Wilayah Credit is an established player with dealer relationships and operational know-how and has a valuable database of customers and credit behaviour, which can be leveraged across OSK’s financing ecosystem, said the research house in a report yesterday.

“With OSK’s strong treasury team and ability to secure competitive funding, there is potential to scale up the loan portfolio more effectively post-acquisition,” HLIB Research added.

Upon completion, OSK will sell three shoplots, which are currently occupied by Wilayah Credit, back to the latter for RM12.6mil, equivalent to the book value of the properties.

Since OSK does not require these assets, disposing of them back effectively lowers the net purchase price of Wilayah Credit to RM3.9mil.

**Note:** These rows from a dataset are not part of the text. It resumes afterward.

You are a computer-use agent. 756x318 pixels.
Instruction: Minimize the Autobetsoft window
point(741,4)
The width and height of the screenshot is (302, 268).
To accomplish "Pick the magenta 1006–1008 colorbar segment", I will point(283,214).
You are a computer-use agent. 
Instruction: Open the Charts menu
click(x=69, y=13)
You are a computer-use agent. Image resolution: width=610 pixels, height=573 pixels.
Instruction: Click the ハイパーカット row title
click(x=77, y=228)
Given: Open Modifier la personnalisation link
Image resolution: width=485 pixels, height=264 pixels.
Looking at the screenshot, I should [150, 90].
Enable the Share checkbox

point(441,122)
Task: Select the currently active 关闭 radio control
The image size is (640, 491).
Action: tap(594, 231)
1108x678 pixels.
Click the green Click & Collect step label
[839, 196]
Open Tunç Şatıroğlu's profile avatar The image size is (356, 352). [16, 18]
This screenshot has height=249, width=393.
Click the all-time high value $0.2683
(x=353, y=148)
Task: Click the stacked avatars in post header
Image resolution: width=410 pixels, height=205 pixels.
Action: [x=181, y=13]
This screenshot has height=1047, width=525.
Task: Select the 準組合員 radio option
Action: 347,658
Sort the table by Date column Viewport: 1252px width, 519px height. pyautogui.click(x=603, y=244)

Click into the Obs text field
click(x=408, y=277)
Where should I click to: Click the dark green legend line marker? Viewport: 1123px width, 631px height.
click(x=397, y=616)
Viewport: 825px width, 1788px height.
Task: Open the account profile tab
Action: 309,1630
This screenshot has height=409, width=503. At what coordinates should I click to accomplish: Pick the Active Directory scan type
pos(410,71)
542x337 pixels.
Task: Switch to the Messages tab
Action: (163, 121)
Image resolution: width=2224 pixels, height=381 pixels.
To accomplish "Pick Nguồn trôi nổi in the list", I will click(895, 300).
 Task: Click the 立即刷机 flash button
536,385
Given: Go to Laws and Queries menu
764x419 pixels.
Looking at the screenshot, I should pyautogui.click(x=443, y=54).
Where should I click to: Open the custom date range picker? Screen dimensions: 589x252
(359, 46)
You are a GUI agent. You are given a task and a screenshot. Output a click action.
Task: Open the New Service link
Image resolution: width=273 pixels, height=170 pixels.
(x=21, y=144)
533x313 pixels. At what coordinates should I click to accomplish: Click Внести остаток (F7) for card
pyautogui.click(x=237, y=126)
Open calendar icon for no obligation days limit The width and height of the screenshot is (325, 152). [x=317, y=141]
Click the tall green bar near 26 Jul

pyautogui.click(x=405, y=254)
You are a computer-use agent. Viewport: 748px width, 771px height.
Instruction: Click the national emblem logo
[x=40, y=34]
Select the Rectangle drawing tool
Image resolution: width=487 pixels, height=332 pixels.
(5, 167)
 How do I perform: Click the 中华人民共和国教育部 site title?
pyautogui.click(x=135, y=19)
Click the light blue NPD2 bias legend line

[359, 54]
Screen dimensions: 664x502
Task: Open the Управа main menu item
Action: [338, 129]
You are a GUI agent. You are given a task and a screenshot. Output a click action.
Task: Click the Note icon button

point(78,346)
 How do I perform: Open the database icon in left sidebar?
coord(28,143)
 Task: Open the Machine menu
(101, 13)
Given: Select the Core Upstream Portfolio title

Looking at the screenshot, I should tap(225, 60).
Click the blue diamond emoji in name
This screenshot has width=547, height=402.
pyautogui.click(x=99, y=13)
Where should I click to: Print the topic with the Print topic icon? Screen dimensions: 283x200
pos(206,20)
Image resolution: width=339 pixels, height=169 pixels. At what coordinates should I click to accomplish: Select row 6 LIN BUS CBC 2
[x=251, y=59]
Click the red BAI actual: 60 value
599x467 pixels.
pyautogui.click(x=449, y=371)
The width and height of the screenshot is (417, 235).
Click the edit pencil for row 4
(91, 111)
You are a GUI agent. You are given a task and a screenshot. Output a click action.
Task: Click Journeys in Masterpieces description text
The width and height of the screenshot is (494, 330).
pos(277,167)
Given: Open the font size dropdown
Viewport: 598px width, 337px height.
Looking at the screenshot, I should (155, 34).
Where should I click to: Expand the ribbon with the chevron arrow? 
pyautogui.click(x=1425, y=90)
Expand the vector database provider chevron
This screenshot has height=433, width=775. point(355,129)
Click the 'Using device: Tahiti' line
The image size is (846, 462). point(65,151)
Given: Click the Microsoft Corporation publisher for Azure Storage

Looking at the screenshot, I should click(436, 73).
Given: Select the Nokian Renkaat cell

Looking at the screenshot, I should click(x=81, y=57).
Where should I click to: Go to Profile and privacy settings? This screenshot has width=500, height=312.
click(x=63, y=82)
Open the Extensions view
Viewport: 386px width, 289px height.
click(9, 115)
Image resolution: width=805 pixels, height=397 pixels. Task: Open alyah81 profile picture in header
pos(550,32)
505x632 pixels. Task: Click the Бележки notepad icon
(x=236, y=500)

HLIB Research noted that “the agreed purchase price for Wilayah Credit at RM16.5mil is approximately RM300,000 above its net assets of RM16.2mil, representing a premium of about 7.7% after accounting for the disposal of the shop lots.

“We believe this premium is reasonable, as the true value of the acquisition lies not only in the tangible assets but also in the intangible benefits, particularly the customer database, established dealer relationships, and market presence, which are not captured on the balance sheet.”

While the acquisition is modest in size, the research house said it reflects OSK’s proactive approach to managing and diversifying its risk.

By expanding into motorcycle financing, OSK is spreading its exposure across different customer bases and economic drivers.

It also signals the management’s foresight in building a more balanced and robust financing portfolio.

HLIB Research said it has maintained its forecasts on OSK as “we expect the contribution from this segment to be immaterial in the near term”.

It has kept a “buy” call on the stock with an unchanged target price of RM2 per share.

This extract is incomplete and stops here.